In response to the worry some families have shown because of the transition to online learning, fifth-grade teacher Michelle Stradford said, “The students are doing an incredible job! They are following the protocols with ease, have positive attitudes about being back in our physical classrooms, and they are keeping up with their school work.”
The shift handled between some students staying virtual, and some in-person depends on the class.
“For my class, five students needed to remain virtual, and 21 chose to come back. The five students in my class that remained virtual were moved into our virtual teacher’s class, and I received six of his students that wanted to return physically. There was a lot of movement to accommodate the wants of each family,” Stradford said.

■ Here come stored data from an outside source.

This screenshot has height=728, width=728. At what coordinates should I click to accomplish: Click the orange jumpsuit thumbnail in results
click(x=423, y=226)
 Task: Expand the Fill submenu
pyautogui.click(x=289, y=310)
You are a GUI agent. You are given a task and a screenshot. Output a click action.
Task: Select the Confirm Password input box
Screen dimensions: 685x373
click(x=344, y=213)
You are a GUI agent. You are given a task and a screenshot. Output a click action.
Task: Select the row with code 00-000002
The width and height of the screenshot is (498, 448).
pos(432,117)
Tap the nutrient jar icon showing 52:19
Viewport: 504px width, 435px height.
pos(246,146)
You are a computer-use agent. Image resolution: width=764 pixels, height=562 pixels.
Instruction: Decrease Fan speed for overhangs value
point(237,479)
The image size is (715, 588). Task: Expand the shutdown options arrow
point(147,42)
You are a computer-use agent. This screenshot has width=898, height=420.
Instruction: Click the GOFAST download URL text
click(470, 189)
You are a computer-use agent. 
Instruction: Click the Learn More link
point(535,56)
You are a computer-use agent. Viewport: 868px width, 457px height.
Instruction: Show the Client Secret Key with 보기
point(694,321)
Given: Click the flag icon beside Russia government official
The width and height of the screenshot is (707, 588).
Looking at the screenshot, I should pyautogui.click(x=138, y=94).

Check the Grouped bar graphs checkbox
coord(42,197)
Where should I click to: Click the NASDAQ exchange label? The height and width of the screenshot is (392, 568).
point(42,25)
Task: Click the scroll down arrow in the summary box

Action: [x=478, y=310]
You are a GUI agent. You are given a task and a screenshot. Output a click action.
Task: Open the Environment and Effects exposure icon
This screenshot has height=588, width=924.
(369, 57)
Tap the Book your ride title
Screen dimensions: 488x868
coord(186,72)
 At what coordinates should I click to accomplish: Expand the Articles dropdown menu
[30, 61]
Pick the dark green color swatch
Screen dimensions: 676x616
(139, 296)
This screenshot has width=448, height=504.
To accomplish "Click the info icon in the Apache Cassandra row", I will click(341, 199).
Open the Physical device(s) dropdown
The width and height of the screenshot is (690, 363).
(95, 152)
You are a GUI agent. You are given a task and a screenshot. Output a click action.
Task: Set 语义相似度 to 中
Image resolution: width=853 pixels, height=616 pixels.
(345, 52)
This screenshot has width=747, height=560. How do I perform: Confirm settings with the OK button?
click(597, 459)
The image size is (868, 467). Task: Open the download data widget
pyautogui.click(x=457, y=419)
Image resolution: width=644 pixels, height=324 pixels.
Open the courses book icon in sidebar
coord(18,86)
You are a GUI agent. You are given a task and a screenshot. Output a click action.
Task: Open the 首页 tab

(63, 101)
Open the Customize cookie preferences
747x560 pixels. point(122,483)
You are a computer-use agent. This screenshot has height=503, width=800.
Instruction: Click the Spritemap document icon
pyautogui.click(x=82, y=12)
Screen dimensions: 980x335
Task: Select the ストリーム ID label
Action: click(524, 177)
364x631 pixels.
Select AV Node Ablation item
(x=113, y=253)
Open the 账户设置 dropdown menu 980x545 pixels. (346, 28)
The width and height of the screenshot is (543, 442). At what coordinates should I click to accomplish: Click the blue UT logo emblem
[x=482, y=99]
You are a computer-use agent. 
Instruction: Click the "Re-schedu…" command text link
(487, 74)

Horace Mann third grader Nora Kozina also returned to in-person learning.
“Online, you get to be in your pajamas and rest. [You don’t have to] really listen. Real-life school is actually a little bit better because you get to know everything better. On Zoom, it glitches out, and everything,” Kozina said.
Kozina prefers a full day of school rather than the two hours students attend.
“We’re hoping that they’re going to have more hours. We only go two hours right now. We can’t go outside on the playground and run around,” Kozina said.
Vangari also shares the hope that there might be a full day of school.
“Well, it would be nice if we went to school a full day, also I think it would be nice if we got to go to multiple rooms for different classes. I do realize that may be a problem,” Vangari said. “All the kids in class could be in the same room instead of having an AM group and a PM group. But, that could also be a problem.”
According to Stradford, she has also heard that “some students wish they got to stay for a longer amount of time each day.” However, she has not personally heard from any parents.
“I think it is easy to see the happiness and excitement of the students that are back on campus,” Stratford said. “The wellbeing of our students is always at the top of the list, and they have waited a very long time to return.”